Azure Cosmos DB for Table exposes a unique set of data actions within its native role-based access control implementation. This article includes a list of those actions and descriptions on what permissions are granted for each action.
Warning
Azure Cosmos DB for Table's native role-based access control doesn't support the notDataActions property. Any action that is not specified as an allowed dataAction is excluded automatically.
Data actions
Here's a list of data actions that can be individually set in a role definition.
| Description | |
|---|---|
Microsoft.DocumentDB/databaseAccounts/readMetadata |
Read some account metadata |
Microsoft.DocumentDB/databaseAccounts/tables/containers/executeQuery |
Executes a query against a table |
Microsoft.DocumentDB/databaseAccounts/tables/containers/executeStoredProcedure |
Executes a table transaction (procedure) |
Microsoft.DocumentDB/databaseAccounts/tables/containers/entities/create |
Creates a new entity (item) |
Microsoft.DocumentDB/databaseAccounts/tables/containers/entities/read |
Point reads an individual entity (item) using the row and partition keys |
Microsoft.DocumentDB/databaseAccounts/tables/containers/entities/replace |
Entirely replaces an existing entity (item) |
Microsoft.DocumentDB/databaseAccounts/tables/containers/entities/upsert |
Creates an entity (item) if it doesn't exist or replaces the entity if it already exists |
Microsoft.DocumentDB/databaseAccounts/tables/containers/entities/delete |
Deletes an entity (item) |
Microsoft.DocumentDB/databaseAccounts/throughputSettings/read |
Read the current throughput |
Microsoft.DocumentDB/databaseAccounts/throughputSettings/write |
Modify the current throughput |
Microsoft.DocumentDB/databaseAccounts/tables/write |
Create or update a table |
Microsoft.DocumentDB/databaseAccounts/tables/delete |
Delete a table |
Microsoft.DocumentDB/databaseAccounts/tables/containers/write |
Create or update a container |
Microsoft.DocumentDB/databaseAccounts/tables/containers/delete |
Delete a container |
Microsoft.DocumentDB/databaseAccounts/tables/containers/readChangeFeed |
Read from the container's change feed |
Microsoft.DocumentDB/databaseAccounts/tables/containers/manageConflicts |
Manage conflicts for multi-write region accounts (list and delete items from the conflict feed) |
Data action wildcards
The wildcard (*) operator is supported at the tables, containers, and entities levels for actions. Use the wildcard to grant broad access to a specific resource type.
| Description | |
|---|---|
Microsoft.DocumentDB/databaseAccounts/tables/* |
Perform all operations on tables |
Microsoft.DocumentDB/databaseAccounts/tables/containers/* |
Perform all operations on containers |
Microsoft.DocumentDB/databaseAccounts/tables/containers/entities/* |
Perform all operations on entities (items) |
Microsoft.DocumentDB/databaseAccounts/throughputSettings/* |
Perform all operations related to throughput |
Required metadata
The Azure Cosmos DB software development kits (SDKs) issue read-only metadata requests during initialization and to serve specific data requests.

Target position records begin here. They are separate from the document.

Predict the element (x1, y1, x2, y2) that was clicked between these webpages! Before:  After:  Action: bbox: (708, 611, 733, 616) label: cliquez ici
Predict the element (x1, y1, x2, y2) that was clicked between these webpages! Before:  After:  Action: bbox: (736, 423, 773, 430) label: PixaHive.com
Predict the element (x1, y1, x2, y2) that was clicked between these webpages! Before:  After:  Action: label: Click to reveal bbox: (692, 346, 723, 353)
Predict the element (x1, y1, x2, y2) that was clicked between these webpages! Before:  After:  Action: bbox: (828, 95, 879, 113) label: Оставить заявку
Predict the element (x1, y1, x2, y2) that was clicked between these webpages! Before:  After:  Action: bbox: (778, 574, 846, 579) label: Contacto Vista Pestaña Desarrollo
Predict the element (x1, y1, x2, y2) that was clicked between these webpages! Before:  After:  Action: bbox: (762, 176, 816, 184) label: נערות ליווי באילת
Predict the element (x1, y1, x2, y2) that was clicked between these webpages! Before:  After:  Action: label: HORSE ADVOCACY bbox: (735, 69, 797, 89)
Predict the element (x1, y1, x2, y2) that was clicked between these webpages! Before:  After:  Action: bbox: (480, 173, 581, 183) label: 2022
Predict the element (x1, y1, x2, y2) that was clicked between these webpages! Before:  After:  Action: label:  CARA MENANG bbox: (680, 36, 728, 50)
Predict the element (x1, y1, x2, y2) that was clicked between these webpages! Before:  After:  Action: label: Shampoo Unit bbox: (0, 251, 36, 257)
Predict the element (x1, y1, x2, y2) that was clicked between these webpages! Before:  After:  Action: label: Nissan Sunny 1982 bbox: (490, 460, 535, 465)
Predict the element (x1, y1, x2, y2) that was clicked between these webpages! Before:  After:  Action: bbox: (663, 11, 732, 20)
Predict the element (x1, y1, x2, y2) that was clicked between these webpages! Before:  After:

These requests fetch various configuration details such as:
- The global configuration of your account, which includes the Azure regions the account is available in
- The partition key of your containers or their indexing policy
- The list of physical partitions that make a container and their addresses
- They don't fetch any of the data that stored in your account
To ensure the best transparency of our permission model, these metadata requests are explicitly covered by the Microsoft.DocumentDB/databaseAccounts/readMetadata data action. This action must be allowed in every situation where your Azure Cosmos DB account is accessed through one of the Azure Cosmos DB SDKs.
The action can be assigned at any level in an Azure Cosmos DB account's hierarchy including account, database, or container. The actual metadata requests allowed depend on the scope:
- Account
- Listing the databases under the account
- For each database under the account, the allowed actions at the database scope
- Table
- Reading table metadata
- Listing the containers under the table
- For each container under the table, the allowed actions at the container scope
- Container
- Reading container metadata
- Listing physical partitions under the table
- Resolving the address of each physical partition
Important
You cannot manage throughput with the Microsoft.DocumentDB/databaseAccounts/readMetadata data action.